The Edwards aquifer in the San Antonio region supplies drinking water for more than 1 million people. Proper development and protection of the aquifer is a high priority for local and State authorities. To better understand the flow of water in two major flowpaths in the Edwards aquifer, stratigraphic, structural, hydrologic, and geochemical data were analyzed. The western Medina flowpath is in parts of Uvalde, Medina, and Bexar Counties, and the eastern flowpath is in northern Bexar and central Comal Counties.
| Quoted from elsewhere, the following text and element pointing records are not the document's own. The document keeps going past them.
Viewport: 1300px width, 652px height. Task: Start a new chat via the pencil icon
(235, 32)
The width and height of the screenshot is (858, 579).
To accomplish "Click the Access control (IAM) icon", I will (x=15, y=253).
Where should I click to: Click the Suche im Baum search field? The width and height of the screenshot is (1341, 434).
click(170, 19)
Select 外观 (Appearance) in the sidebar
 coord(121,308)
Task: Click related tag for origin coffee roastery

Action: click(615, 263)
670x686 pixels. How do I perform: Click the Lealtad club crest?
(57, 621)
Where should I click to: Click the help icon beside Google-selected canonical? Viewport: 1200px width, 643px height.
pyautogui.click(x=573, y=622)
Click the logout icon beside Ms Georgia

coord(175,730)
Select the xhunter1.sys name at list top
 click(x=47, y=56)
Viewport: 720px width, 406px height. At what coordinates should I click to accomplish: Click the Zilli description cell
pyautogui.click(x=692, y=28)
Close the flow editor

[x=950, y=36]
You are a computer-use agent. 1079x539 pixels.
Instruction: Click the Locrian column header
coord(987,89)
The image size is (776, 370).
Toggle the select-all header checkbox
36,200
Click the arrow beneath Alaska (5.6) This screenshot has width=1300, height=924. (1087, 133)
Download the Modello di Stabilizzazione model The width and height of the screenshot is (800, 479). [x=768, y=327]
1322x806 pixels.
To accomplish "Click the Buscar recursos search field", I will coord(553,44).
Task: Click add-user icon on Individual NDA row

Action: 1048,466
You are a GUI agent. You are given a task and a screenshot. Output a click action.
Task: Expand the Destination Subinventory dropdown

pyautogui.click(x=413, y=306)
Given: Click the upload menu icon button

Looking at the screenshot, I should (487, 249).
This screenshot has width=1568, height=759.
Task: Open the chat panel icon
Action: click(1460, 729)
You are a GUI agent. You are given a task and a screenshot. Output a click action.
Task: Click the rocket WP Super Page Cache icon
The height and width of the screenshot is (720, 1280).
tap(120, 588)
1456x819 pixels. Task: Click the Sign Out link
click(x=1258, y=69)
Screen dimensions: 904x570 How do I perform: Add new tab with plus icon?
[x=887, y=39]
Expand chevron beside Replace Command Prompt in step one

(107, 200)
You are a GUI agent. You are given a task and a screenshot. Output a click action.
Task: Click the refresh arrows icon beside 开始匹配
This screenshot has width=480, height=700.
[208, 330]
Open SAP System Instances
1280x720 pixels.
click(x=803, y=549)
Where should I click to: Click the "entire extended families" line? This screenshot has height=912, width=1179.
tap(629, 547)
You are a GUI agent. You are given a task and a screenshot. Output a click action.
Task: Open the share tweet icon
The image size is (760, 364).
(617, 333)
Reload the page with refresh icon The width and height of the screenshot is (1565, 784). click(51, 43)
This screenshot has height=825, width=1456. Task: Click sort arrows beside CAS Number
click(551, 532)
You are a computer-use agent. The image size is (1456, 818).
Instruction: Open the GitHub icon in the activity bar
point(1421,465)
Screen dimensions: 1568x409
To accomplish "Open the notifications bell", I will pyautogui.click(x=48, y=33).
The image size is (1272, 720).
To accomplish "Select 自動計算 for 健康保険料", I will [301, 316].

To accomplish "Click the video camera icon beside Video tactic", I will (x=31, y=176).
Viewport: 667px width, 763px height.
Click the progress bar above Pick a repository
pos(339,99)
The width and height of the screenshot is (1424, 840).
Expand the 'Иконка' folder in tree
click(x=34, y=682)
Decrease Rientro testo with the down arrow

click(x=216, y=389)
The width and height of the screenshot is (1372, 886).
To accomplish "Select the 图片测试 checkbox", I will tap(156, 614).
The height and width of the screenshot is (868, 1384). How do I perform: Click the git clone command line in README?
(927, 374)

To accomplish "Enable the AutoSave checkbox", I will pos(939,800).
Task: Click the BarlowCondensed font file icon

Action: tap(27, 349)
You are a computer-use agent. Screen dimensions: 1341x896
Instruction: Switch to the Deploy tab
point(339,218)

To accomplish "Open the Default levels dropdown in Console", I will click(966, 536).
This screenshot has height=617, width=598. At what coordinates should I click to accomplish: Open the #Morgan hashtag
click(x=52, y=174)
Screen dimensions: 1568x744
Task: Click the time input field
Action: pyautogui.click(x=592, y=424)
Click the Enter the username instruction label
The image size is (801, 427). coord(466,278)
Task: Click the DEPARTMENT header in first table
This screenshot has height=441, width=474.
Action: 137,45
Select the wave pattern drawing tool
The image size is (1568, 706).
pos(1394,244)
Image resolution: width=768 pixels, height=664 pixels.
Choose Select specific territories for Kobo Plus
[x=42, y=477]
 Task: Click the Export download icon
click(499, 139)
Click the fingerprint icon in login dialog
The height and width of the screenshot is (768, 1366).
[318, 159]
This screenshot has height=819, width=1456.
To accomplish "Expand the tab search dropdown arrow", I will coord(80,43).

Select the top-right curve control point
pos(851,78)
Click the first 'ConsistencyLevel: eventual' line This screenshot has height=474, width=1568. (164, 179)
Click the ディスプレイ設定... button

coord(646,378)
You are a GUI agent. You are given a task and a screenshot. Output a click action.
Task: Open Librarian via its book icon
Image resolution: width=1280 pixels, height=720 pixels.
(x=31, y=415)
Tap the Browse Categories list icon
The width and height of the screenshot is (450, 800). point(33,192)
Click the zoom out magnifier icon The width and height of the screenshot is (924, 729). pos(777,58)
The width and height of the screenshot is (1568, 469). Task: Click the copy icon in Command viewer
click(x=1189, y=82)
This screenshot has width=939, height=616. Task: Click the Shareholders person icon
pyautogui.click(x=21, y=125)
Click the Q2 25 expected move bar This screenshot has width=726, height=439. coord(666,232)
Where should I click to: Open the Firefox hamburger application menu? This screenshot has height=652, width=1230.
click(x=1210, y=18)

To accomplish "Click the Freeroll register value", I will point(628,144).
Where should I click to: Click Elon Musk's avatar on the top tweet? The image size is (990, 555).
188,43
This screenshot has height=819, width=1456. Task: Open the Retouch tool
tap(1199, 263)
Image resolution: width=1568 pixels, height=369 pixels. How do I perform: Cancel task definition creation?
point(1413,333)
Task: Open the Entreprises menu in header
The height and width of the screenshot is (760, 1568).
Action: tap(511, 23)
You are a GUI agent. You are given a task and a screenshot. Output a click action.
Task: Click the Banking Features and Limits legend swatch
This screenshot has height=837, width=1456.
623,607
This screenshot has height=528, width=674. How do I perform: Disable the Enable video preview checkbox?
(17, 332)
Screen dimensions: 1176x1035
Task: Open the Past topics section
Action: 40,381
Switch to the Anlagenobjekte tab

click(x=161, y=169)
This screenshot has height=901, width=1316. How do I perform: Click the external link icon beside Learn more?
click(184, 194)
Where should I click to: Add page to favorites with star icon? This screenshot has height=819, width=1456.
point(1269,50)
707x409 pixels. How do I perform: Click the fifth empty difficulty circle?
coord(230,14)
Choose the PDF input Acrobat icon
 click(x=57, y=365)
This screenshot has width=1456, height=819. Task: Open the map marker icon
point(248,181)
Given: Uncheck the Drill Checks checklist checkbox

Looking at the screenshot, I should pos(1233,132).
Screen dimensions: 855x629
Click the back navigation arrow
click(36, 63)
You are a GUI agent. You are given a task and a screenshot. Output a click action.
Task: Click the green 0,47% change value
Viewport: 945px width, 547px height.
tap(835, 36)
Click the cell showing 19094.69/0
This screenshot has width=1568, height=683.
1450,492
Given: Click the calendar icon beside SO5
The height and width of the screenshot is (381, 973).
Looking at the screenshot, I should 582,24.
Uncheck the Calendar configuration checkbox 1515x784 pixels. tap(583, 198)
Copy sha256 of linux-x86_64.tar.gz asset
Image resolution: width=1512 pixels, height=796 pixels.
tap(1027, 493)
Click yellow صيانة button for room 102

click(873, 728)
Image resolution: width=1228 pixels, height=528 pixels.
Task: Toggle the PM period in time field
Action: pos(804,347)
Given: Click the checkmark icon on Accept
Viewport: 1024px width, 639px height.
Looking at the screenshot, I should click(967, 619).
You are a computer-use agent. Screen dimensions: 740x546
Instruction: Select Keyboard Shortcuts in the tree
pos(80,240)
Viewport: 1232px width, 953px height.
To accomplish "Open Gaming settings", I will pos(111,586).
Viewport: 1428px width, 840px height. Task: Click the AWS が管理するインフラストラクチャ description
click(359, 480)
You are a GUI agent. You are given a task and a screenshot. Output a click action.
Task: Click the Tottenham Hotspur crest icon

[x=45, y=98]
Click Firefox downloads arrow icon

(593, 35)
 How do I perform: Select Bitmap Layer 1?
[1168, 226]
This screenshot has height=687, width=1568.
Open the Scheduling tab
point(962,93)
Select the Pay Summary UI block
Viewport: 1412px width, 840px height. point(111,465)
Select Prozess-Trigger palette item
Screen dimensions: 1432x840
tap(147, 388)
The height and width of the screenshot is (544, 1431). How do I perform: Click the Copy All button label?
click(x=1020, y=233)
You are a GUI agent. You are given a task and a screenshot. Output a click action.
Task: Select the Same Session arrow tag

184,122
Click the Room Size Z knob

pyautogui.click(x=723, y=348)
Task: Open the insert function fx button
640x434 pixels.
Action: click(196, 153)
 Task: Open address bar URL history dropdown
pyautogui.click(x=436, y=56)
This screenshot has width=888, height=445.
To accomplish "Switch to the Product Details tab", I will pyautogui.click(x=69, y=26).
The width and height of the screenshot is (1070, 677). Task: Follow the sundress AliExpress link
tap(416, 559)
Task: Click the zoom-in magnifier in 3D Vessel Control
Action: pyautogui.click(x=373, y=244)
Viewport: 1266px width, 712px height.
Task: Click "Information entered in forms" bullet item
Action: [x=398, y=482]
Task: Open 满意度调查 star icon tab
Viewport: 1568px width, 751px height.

A major hydrogeologic factor that affects the pattern of flow in the Edwards aquifer is the spatial and temporal distribution of recharge. Other hydrogeologic factors that affect flowpaths include internal boundaries and the location and rate of spring discharge. The relative displacement of faults and the high permeability layers have substantial control on the discharge at springs and on the flowpaths in the Edwards aquifer.

Analysis of the estimated recharge to the Edwards aquifer during 1982 89 indicated that during years of substantial precipitation, a large part of the net recharge probably is diffuse infiltration of precipitation over large parts of the recharge area. During years with below-normal precipitation, most recharge is leakage from rivers and streams that drain the catchment subbasins.

In the western Medina flowpath, concentrations of major ions indicate saturation of calcite and undersaturation of dolomite the two minerals that constitute most of the Edwards aquifer matrix. Concentrations of dissolved calcium, alkalinity, and dissolved chloride in the eastern flowpath are greater than those in the western Medina flowpath. These upward trends in concentrations might result in part from: (1) increased development in the recharge area, (2) mineralized effluent from developed areas, or (3) increased dissolution of aquifer material.

Tritium data from wells sampled in and near the western Medina flowpath indicate no vertical stratification of flow. Tritium concentrations in the recharge area of the western Medina flowpath are smaller than would be expected from previous studies and for the amount of recharge the area presumably received since 1952.

Stable-isotopic data indicate that the water in the Edwards aquifer is meteoric and, except in one known area, has not been subjected to substantial evaporation or other isotope-fractionating processes. Evaporation of water from Medina Lake results in a heavier stable-isotopic ratio in lake water, which subsequently recharges the Edwards aquifer. The stable-isotopic data indicate that lake water does not enter either of the two flowpaths.